BRIGHTON — The leading biographer of Pope John Paul II delivered the keynote address at Boston College March 24 at a conference dedicated to the intellectual contributions of the late pontiff to the building of a new Church.
“John Paul made the Catholic Church the premier defender of the pursuit of reason in the 20th century,” said George Weigel, a senior fellow at the Washington-based Ethics and Public Policy Center whose book on John Paul II “Witness to Hope” was an international bestseller. “A fact that must have Voltaire spinning in his grave,” he added.
The conference “Truth, Life & Solidarity: Philosophical Perspectives on the Thought of Pope John II,” was sponsored by BC’s The Church in the 21st Century, said Timothy P. Muldoon, the center’s director.
In his 26 years as pope, John Paul II produced a wealth of encyclicals, letters and other writings of extraordinary intellectual depth and unprecedented subtlety, Muldoon said.
Weigel described John Paul’s intellectual career as a 50-year walk among the philosophers to the overflow audience at BC’s Devlin Hall. “That walk was an intrinsic part of his life as a priest.”
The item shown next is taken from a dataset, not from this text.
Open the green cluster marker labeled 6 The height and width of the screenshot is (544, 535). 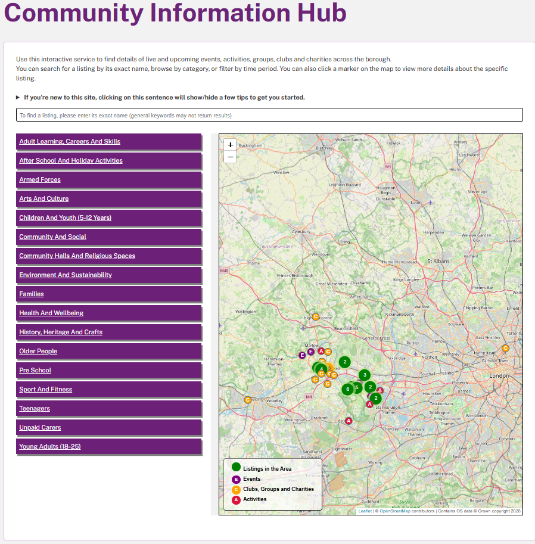click(348, 389)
After the end of the second World War, John Paul became a philosophy professor at the University of Lublin, which was the only Catholic university allowed to operate behind the Iron Curtain, he said.
It was the only place between Berlin and Seoul where the questions of philosophy could be explored freely, he said.
As the archbishop of Kracow, John Paul led doctoral seminars for Lublin students at his official residence and remained an honorary member of the school’s philosophy department until his death, said Weigel.
After the brutal shocks of Nazism and Communism, John Paul recognized that the Church needed to respond to moral and ethical questions in a new language that acknowledged modern realities, Weigel said.
John Paul wrote that philosophy must re-discover the sense of awe of the truth or face another century of tears, he said. “He recognized that the world was going crazy and that all this awfulness was a product of defective ideas.”
Weigel was introduced by Joseph Bottom, the editor of First Things magazine, who said John Paul will be studied for years to come. “John Paul was trained as a philosopher, but he was really a mystic. He wasn’t opposed to philosophy, but it means that he could go places the philosopher could not go.”
Father Christopher K. O’Connor, a philosophy professor at St. John’s Seminary said Weigel did an admirable job analyzing John Paul’s theology and philosophy and the importance of both in the development of the 20th century. “It was very good,” he said.
Speaking after his address, Weigel said the late pope had been his friend for 13 years. “I miss him as a friend, as a father, and as someone with whom I had intense and genuine conversations.”
The late pope was a humble man, who would be surprised to learn the attention paid to his writings at the conference, he said. “He would roll his eyes.”